Es cierto que muchas veces esta “demora”, es como un río torrentoso, lleno de piedras afiladas, que nos hieren y golpean al ser arrastrados por la tempestuosa corriente. Tal vez esto era lo que necesitábamos para curtirnos y/o ablandarnos para así afrontar el próximo desafió que nos aguarda a la vuelta de la esquina.
El dolor, la angustia, la incertidumbre, que el fracaso trae aparejado son las cicatrices que, bien aprovechadas, nos servirán para seguir evolucionando en la vida.
Nadie quiere fracasar, pero si el fracaso nos golpea, debemos, como en el judo, volver su fuerza en nuestro provecho, aprendiendo de él y tratando de no cometer los mismos errores.
Si cuando aprendimos a caminar, nos hubiésemos rendido a la primer caída, hoy estaríamos arrastrándonos por los suelos como gusanos.
Es cierto que es más fácil decirlo que hacerlo. Tal vez nuestro orgullo herido; el miedo a lo que pasara después; desandar, tal vez, varios años de nuestra vida; el miedo de volver a empezar; sean el lastre del que debamos desprendernos rápidamente para no hundirnos en un pozo del que nos será muy difícil salir.
¿Como deshacernos de este lastre? No lo se... tal vez el haber escrito esta reflexión sea un buen comienzo.

6 comentarios:

  1. Ale: me encantó tu escrito. Realmente le diste un toque positivo al fracaso para mirarlo como una oportunidad para levantarse y embocar como se debe, es decir, en el blanco.
    De eso se trata la vida de puras pruebas que debemos ir sorteándolas hasta llegar a nuestro objetivo. Muchas veces el drama humano es que no sabe a donde quiere ir, no encuentra un sentido, un timón que dé rumbo a su vida. La parte fundamental que debemos explotarla es la espiritual, la cual nos permitirá fortalecernos para levantarnos y seguir en pie.

    ResponderEliminar
  2. Es difícil verle el lado positivo al fracaso, pero desde cierta perspectiva, lo has logrado.

    Ciertamente, mi querido amigo de tantos años, pienso que el fracaso en sí no existe. Más bien cada vivencia (con el resultado que esperábamos o no) nos sirve para acumular experiencia y canas, porqué no... sabiduría. Con cada cosa que vivimos nos vamos haciendo más sabios, y la próxima vez, tomaremos en cuenta lo aprendido la última vez.

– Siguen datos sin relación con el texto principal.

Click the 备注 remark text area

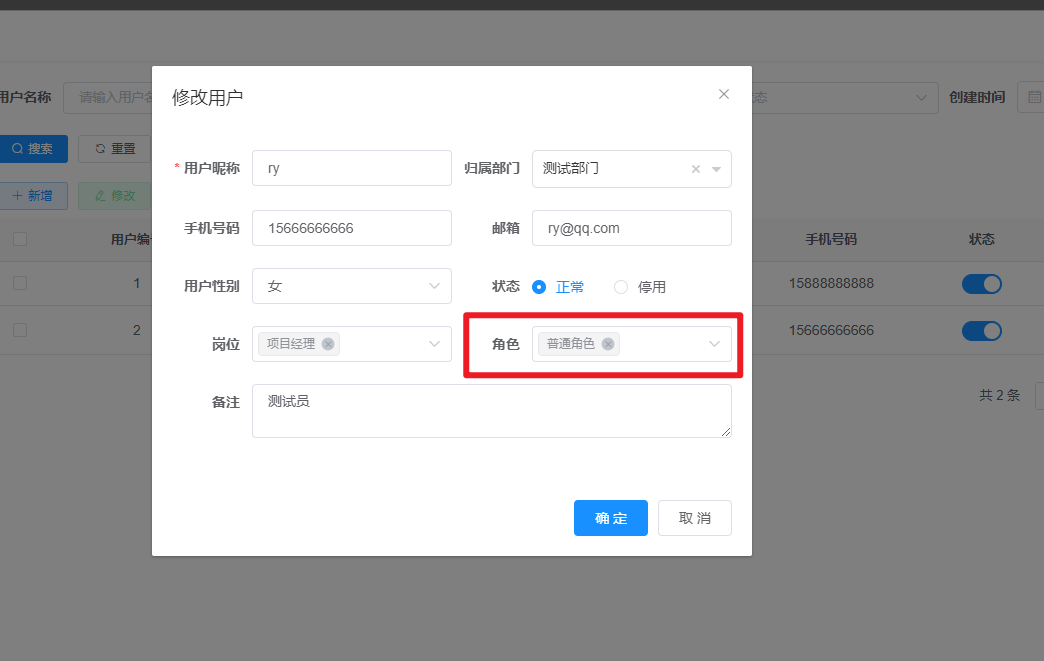[x=491, y=410]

    No porque las cosas no resulten como esperábamos no lo vamos a intentar otra vez. No... Para eso son los mal llamados fracasos, para volver a intentarlo luego.

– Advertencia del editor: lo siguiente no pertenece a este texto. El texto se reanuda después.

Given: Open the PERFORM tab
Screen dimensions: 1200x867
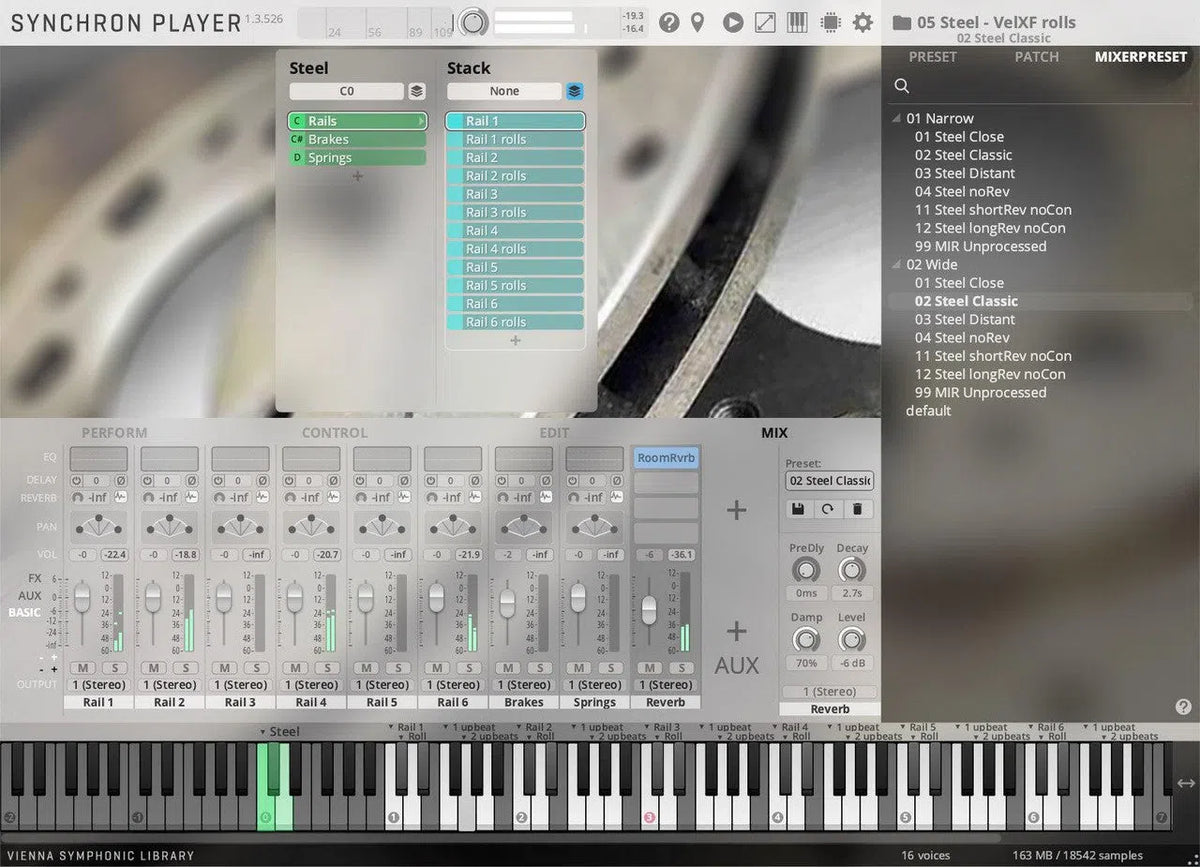Looking at the screenshot, I should point(113,432).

    Parece a veces inalcanzable la felicidad y el camino que a veces parece que va terminando y ya estamos ahí, se alarga, y se alarga y parece que no llegamos y que vamos a desfallecer, nos sentimos débiles y tenemos rabia e impotencia, y pensamos que nada nos resulta y que porqué a nostros... y estamos tan errados.....
    Es lo que nos ha tocado, el camino que nosotros mismos hemos decdido caminar.

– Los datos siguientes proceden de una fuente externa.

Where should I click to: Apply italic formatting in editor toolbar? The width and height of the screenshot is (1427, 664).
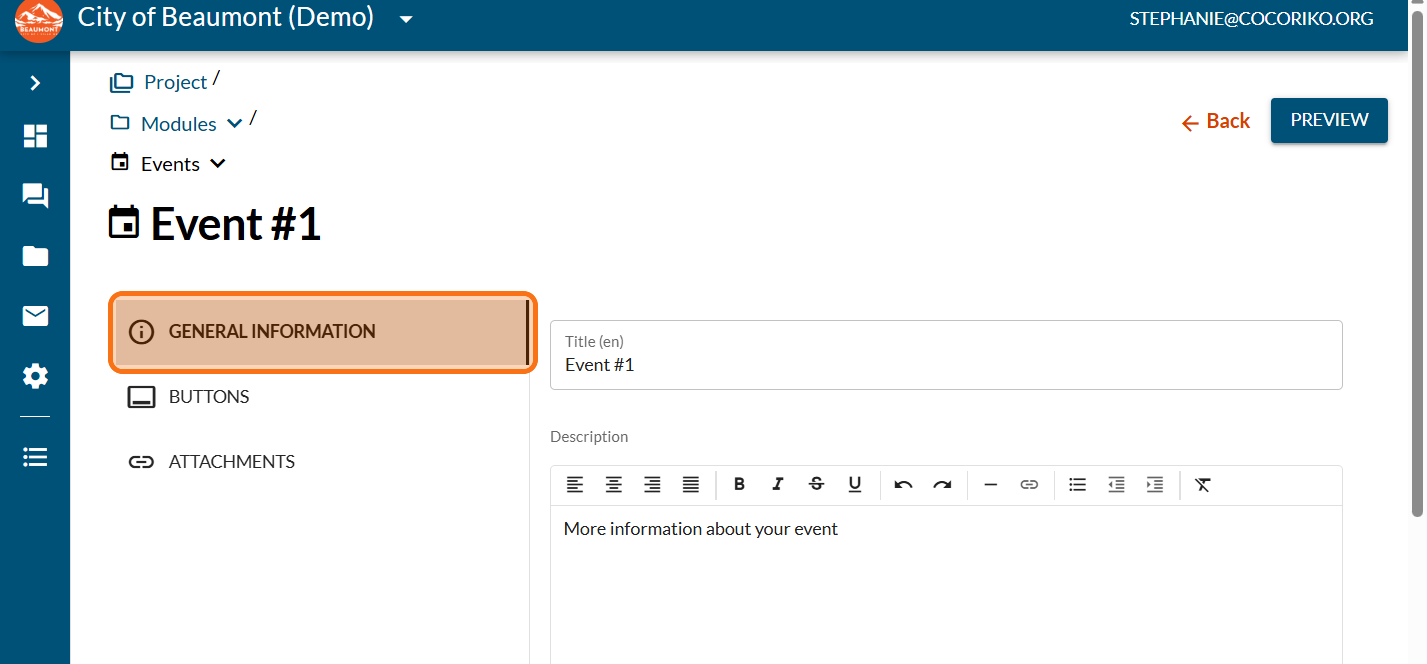777,485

    De ese camino debemos aprender.

    Siempre estaré a tu lado como tu has estado al mío.

    Te quiero mucho, gran amigo.

    Tu amiga siempre,

    ResponderEliminar
  3. me encanto lo del "El fracaso es demora pero no derrota." yo siempre le veo el lado positivo... aunque lei por ahi que dicen que es dificil... creo que depende de uno mismo, de su forma de ver las cosas y de asimilarlas... todo pasa por algo y si no pasa es porque no tenia que pasar... UNO TIENE QUE TROPEZARSE PARA APRENDER A LEVANTARSE!...
    la gloria mas grande no consiste en no haber caído nunca si no en levantarse después de cada caída! YO ADMIRO a las personas que a pesar de todo están ahiii luchandola, es difícil si pero sentís una satisfacción enorme al levantarte

    ResponderEliminar
  4. Ira: Es difícil mientras estés dolido lamiéndote la herida, pero siempre llega el momento en que te ves haciendo el papel de estúpido lamentoso entonces ese es el momento en el que te paras y salís adelante.

    ResponderEliminar
  5. Muchas gracias por enlazarmelo,ha sido muy interesante una buena lección que me ha animado mucho.Gracias ;)

    ResponderEliminar
  6. Me alegra que te haya gustado... y como dicen... no hay mal que por bien no venga.